Nací hace 84 años en Zarcero, en la casa que fue de mis abuelos maternos. En mi familia, fuimos dos mujeres y seis varones. Mis padres, Juan Rafael Morales y Fabiola Blanco, eran agricultores y apenas les alcanzaba para subsistir.
Vivíamos muy cerca del distrito de Laguna, en el límite con el distrito de Zarcero y no lejos de ahí vivía la familia de don Jesús Vargas y doña Jacoba Quirós, quienes tenían muchos hijos. A los 15 años, conocí a uno de ellos, Daniel ( Melo ), y fuimos novios hasta junio de 1956, cuando nos casamos.
De nuestro matrimonio, antes de mi enfermedad, nacieron dos hijas y un varón.

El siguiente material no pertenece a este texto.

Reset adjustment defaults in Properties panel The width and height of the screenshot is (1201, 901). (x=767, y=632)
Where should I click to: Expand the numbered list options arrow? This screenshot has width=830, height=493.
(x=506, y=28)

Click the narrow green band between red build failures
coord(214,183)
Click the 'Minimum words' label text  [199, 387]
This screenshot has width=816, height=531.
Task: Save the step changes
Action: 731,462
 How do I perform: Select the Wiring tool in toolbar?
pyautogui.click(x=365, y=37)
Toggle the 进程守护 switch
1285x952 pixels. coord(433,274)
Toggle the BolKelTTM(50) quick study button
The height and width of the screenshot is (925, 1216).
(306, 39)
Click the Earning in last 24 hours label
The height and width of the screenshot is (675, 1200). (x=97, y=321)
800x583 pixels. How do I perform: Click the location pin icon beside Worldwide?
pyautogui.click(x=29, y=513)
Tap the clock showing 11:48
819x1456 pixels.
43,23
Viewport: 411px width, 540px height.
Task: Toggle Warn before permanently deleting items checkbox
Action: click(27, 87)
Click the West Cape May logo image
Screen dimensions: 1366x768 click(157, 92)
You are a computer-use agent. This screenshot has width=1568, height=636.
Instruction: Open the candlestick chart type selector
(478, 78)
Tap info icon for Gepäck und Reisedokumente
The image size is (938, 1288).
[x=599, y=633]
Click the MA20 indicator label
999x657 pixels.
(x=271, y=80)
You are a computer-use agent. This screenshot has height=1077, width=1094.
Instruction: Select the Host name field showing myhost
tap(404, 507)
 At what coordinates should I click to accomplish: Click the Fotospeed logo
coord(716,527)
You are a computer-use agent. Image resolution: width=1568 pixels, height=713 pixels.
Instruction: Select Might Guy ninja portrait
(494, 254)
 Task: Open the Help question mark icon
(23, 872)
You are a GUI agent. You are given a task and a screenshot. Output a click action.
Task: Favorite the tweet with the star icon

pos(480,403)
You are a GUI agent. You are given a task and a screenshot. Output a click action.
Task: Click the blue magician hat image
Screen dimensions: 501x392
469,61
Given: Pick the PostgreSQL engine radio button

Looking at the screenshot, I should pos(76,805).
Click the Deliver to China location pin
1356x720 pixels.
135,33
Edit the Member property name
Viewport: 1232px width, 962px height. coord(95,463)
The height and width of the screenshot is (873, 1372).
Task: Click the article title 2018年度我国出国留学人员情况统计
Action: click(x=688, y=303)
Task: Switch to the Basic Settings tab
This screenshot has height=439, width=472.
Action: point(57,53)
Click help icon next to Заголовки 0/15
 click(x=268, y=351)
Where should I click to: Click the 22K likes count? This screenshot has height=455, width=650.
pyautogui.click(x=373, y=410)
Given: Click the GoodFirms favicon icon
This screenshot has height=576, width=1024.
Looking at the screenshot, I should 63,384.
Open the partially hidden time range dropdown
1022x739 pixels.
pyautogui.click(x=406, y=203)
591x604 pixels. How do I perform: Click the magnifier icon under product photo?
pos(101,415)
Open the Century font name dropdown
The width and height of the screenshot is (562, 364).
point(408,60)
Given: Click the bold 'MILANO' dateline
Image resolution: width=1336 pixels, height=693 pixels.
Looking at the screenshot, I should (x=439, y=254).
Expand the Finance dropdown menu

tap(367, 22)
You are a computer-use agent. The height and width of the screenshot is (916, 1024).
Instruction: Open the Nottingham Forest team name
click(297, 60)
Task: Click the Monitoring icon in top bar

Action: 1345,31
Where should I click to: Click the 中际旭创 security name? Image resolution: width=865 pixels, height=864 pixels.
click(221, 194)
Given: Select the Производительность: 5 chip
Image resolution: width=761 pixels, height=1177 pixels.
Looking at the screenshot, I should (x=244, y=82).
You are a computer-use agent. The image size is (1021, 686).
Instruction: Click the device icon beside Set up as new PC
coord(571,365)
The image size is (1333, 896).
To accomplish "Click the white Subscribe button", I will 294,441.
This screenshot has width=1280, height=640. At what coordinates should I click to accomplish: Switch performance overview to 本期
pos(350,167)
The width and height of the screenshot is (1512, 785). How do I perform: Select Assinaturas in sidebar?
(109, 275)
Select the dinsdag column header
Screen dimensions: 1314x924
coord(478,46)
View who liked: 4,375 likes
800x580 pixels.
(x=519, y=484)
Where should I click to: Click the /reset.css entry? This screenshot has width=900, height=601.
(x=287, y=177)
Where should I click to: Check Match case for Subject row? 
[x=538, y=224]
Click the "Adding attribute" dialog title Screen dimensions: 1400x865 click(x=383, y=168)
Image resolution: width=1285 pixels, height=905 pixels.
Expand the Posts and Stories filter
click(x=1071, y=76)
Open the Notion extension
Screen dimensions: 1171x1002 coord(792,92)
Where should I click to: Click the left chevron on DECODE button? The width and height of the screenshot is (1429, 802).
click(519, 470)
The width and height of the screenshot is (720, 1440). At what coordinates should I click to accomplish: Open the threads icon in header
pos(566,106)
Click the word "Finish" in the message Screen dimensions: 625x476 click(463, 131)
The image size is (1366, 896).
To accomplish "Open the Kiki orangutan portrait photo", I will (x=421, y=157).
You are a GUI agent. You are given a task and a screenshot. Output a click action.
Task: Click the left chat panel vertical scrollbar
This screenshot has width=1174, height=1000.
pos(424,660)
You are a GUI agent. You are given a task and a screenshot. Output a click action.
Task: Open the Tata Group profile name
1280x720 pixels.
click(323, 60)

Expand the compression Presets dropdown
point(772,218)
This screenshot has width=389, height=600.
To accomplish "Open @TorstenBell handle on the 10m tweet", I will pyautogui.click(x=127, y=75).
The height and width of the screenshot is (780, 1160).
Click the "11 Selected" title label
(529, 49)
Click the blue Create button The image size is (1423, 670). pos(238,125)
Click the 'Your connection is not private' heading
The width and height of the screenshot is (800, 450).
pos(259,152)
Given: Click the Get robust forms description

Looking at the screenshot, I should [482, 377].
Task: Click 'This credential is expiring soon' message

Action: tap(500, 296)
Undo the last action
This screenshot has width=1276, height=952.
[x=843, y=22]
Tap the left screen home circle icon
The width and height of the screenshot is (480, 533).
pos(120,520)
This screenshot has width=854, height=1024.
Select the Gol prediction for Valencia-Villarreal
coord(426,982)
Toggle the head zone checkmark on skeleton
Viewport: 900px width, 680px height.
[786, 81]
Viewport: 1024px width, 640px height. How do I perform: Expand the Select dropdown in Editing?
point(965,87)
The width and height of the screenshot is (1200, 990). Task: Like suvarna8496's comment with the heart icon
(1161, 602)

Mi marido trabajaba como ebanista y yo hacía los deberes del hogar (cocinar, lavar mantillas porque no había pañales desechables, planchar, cultivar chiles picantes). También íbamos a bailar, y salíamos juntos a pasear o a la iglesia.
Pese a que dependíamos de un salario raquítico, éramos y seguimos siendo una familia feliz. Con la fe en Dios, los buenos vecinos, los parientes cariñosos y un clima delicioso, los dos íbamos echando para adelante.
Cuando mi hija mayor tenía 16 años, yo empecé a sentir mucho cansancio y un fuerte dolor en el brazo, que subía al hombro y la espalda; pero seguí haciendo mis deberes sin quejarme. Me salió una pelotita en de uno de los senos. Una señora me dijo: “No te asustés; es un cebillo; calentalo y te vas a aliviar”. Mas seguí peor, con un dolor continuo. Hasta que me sacaron cita donde el doctor Vargas Chacón, que atendía por el parque Morazán, en San José. Él me examinó y dijo: “Quedate para verte mañana en el San Juan de Dios”. Me hicieron distintos exámenes y, a los ocho días, me informaron que había que operarme de inmediato.
“Es posible que haya que amputarte uno o los dos senos”, agregó. Yo no sentí miedo ni preocupación. “Dios tendrá algún propósito conmigo”, pensé.
Todos en la familia y en el vecindario rezaban por mí. Esperábamos un milagro. La cirugía fue grandísima, una herida de todo el pecho hasta la espalda. Y sacaron todo lo dañado.
Al ver mi mejoría, me dieron de alta. Eso sí debía ir cada dos meses; luego cada seis, y después cada año a medicina nuclear. Yo nunca fallé a las citas.
Pasados unos meses, sentí lo que las mamás experimentamos cuando hay un embarazo en camino. Las amigas me decían: “Son nervios”, pero el doctor Mariano Ramírez me sacó de dudas: “Diay, muchacha, estás embarazada”. Me asusté y me alegré a la vez, y di gracias a Dios. El doctor pidió a otros cuatro médicos que vieran mi caso. A los siete meses, nació mi hijo Christian, que pesó un poco más de 2 kilos y ya cumplió los 40 años.
Yo seguí con las citas de rutina y, hace 13 años, me detectaron cáncer en la vesícula. “Ahora sí”, me dije, “Sole, ya te llegó la hora de irte para el cielo”.
Pero yo me entregué a Dios y a la Virgen del Rosario, mi patrona y abogada, y la gente rezó, esperando otro milagro, y yo también.
Otra cirugía, en la que los médicos dijeron haber sacado todo lo malo. Cuando iba para la sala de operaciones, me preguntó la enfermera: “¿Usted se maquilló?” “No”, le contesté. “Es que va muy linda para sala”, me comentó. Ya hace 13 años de eso; mi esposo murió hace un año, pero aquí sigo yo con cuatro hijos y seis nietos que me chinean, y un Dios en el cielo que me cuida. Ya cumplí 84 años y estoy “pura vida”.